Dans une manœuvre parlementaire inattendue lundi après-midi, les députés du Bloc Québécois ont formellement demandé au gouvernement fédéral de diviser son imposante législation économique en deux projets de loi distincts, soutenant que l’approche omnibus actuelle mine l’examen démocratique et le débat appropriés.
“Ce que nous observons est une tentative délibérée de précipiter des réformes économiques complexes sans examen adéquat,” a déclaré le leader parlementaire du Bloc Québécois, Alain Therrien, lors d’un échange animé à la Chambre des communes. “Le gouvernement a regroupé des mesures économiques très différentes sous un même parapluie pour limiter le débat sur des dispositions controversées qui méritent leur propre considération législative.”
La Loi sur l’économie canadienne unifiée, présentée le mois dernier par la ministre des Finances Chrystia Freeland, contient plus de 400 pages de mesures économiques allant des initiatives d’abordabilité du logement aux modifications des règles de concurrence commerciale et de développement des ressources naturelles. Cette législation représente une pierre angulaire de l’agenda économique du gouvernement libéral à l’approche de ce que plusieurs analystes anticipent comme une période préélectorale.
Les représentants du Bloc ont particulièrement contesté les dispositions relatives à la surveillance fédérale des ressources naturelles, qu’ils considèrent comme un empiètement sur la juridiction provinciale du Québec. “Ce projet de loi contient des mesures qui défient directement l’autorité constitutionnelle du Québec sur ses ressources,” a souligné le député bloquiste Gabriel Ste-Marie. “Dissimuler ces changements juridictionnels controversés au sein d’un énorme ensemble économique est un tour de passe-passe législatif.”
Le gouvernement a défendu son approche globale, la vice-première ministre Freeland affirmant pendant la période des questions que “les défis économiques auxquels font face les Canadiens sont interconnectés et nécessitent des solutions coordonnées.” Elle a ajouté que diviser le projet de loi “retarderait inutilement des mesures de soulagement cruciales pour les familles canadiennes aux prises avec des problèmes d’abordabilité.”

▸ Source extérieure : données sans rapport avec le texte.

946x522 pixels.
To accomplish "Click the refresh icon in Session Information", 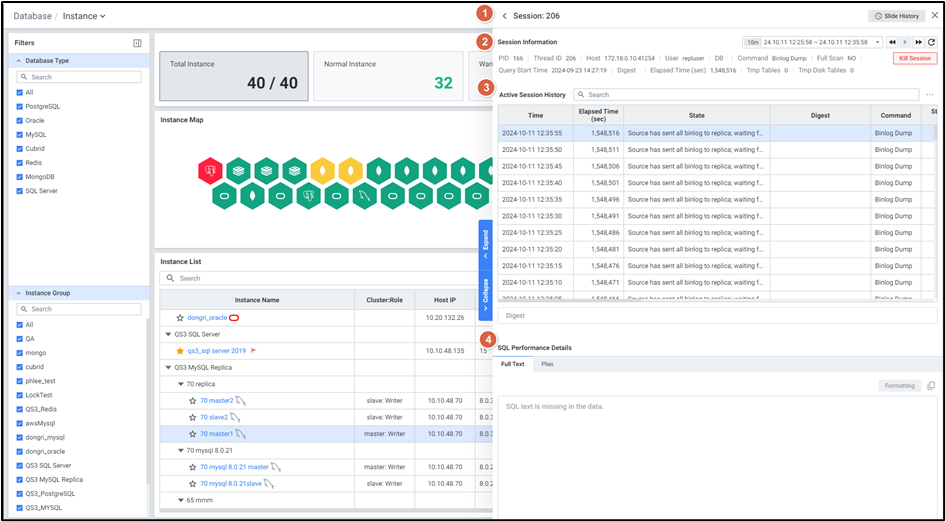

Les experts parlementaires suggèrent que le défi procédural du Bloc fait face à d’importants obstacles. “Bien que le Président ait occasionnellement décidé de diviser une législation dans le passé, cela exige généralement de démontrer que le projet de loi contient des questions clairement sans rapport,” a expliqué Lori Turnbull, professeure de sciences politiques à l’Université Dalhousie. “Le gouvernement fera probablement valoir que ces mesures économiques forment un ensemble cohérent.”
Cette initiative survient dans un contexte de tensions croissantes dans la politique canadienne concernant l’utilisation de projets de loi omnibus, une pratique que les libéraux critiquaient lorsqu’ils étaient dans l’opposition mais qu’ils ont maintenue au gouvernement. Le chef conservateur Pierre Poilievre a fait écho à certaines préoccupations du Bloc, bien que principalement axées sur les dispositions réglementaires du projet de loi affectant le développement énergétique de l’Ouest canadien.

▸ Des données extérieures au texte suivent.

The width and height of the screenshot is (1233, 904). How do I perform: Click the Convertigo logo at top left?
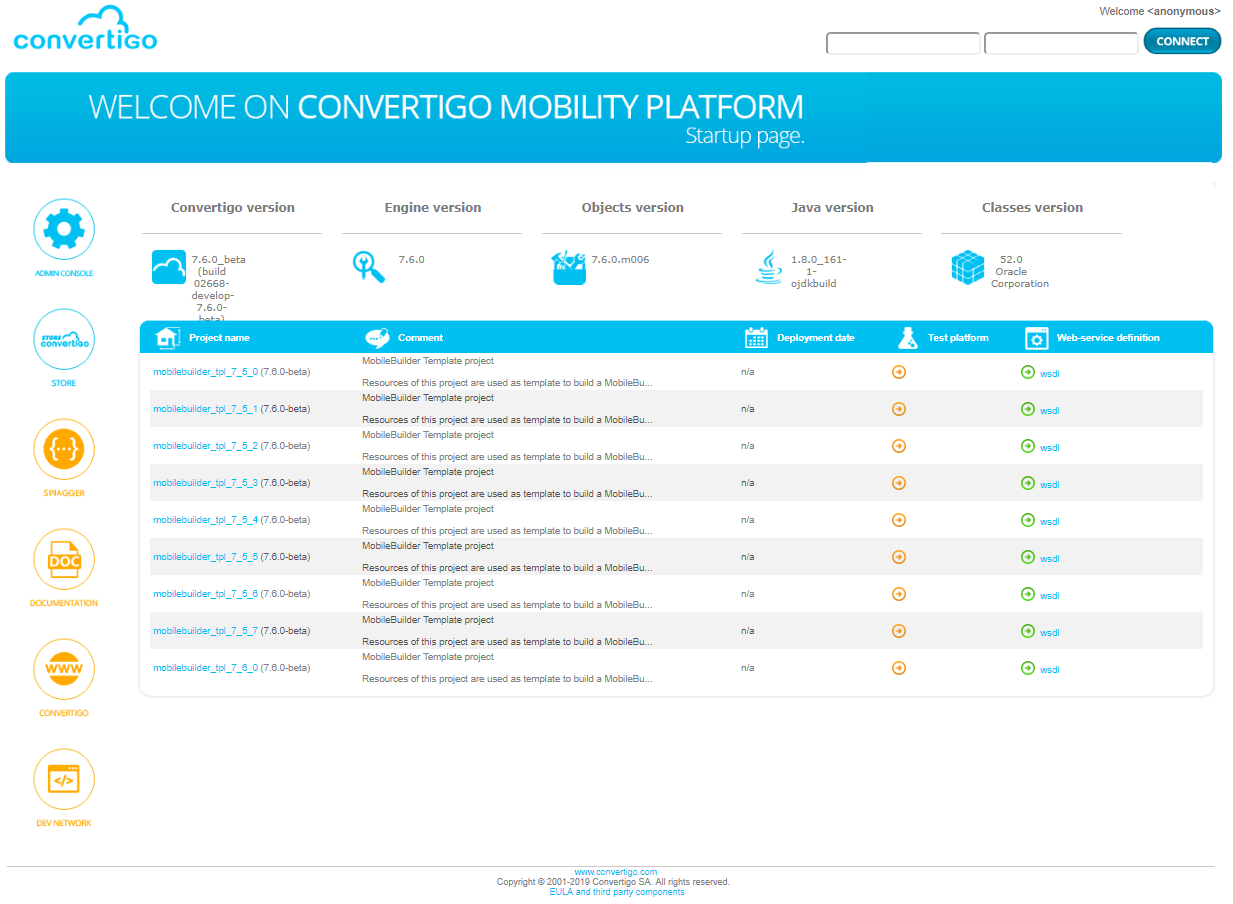pos(85,30)

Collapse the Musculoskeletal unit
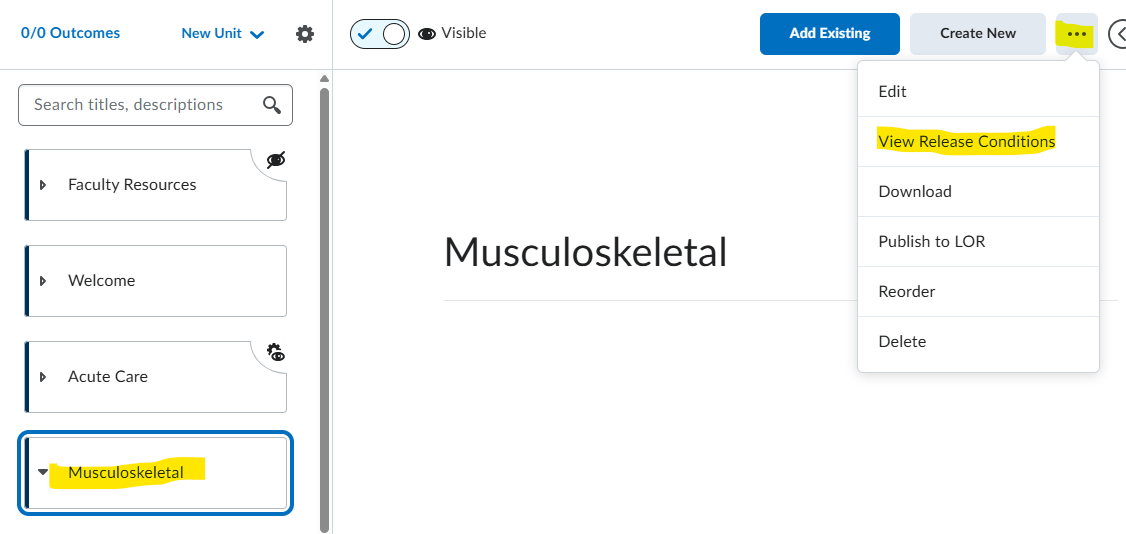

Le débat sur la division du projet de loi soulève des questions fondamentales sur l’efficacité parlementaire et la responsabilité démocratique à une époque de législation de plus en plus complexe. Alors que les législateurs canadiens naviguent dans ces eaux procédurales, les citoyens pourraient bien se demander: quand l’efficacité législative franchit-elle la ligne pour miner la fonction parlementaire essentielle d’examiner minutieusement les lois qui façonneront notre avenir économique?